● Written task: Starting at the beginning of the material below and ending at the line that contains "at that location.", arrange those lines as a numbered list. Skip any blank lines and leave the pictures out.

● Supplied data:

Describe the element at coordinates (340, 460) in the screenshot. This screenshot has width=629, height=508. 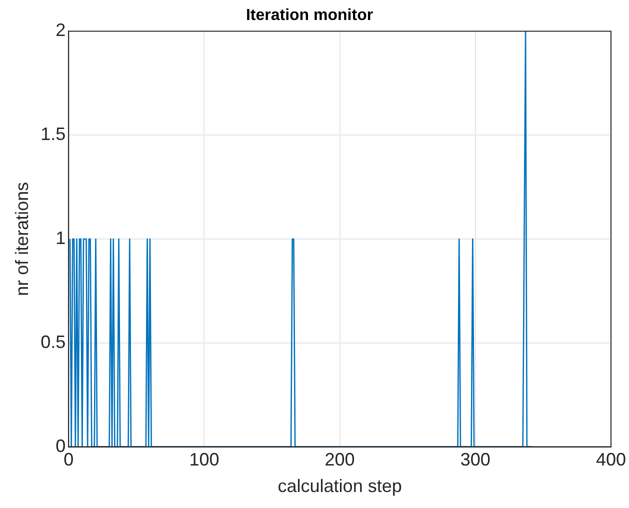
I see `x-tick-label: 200` at that location.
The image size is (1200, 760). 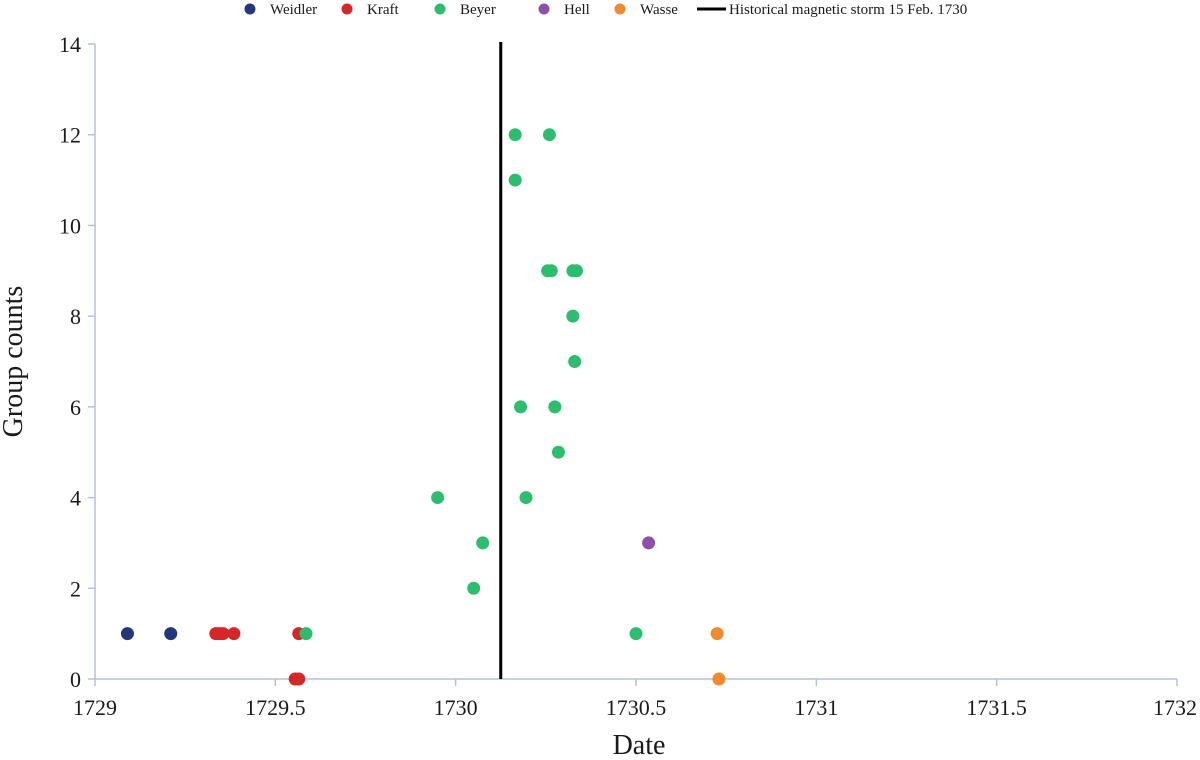 What do you see at coordinates (250, 9) in the screenshot?
I see `legend-marker-weidler` at bounding box center [250, 9].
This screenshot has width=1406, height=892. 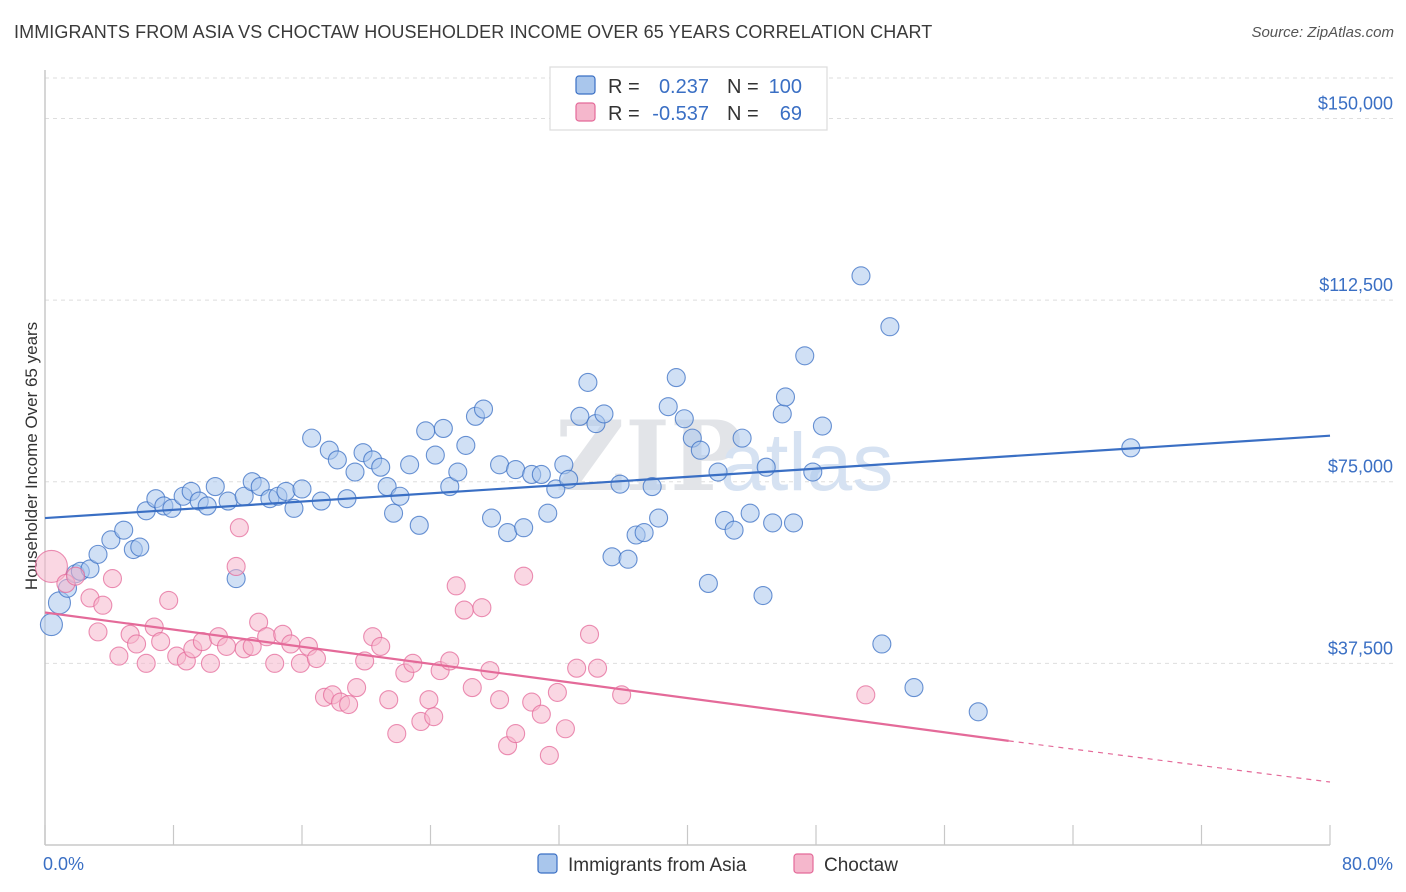 I want to click on legend-r-label-1: R =, so click(x=624, y=114).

● Your response:
1. Describe the element at coordinates (340, 460) in the screenshot. This screenshot has width=629, height=508. 
2. I see `x-tick-label: 200` at that location.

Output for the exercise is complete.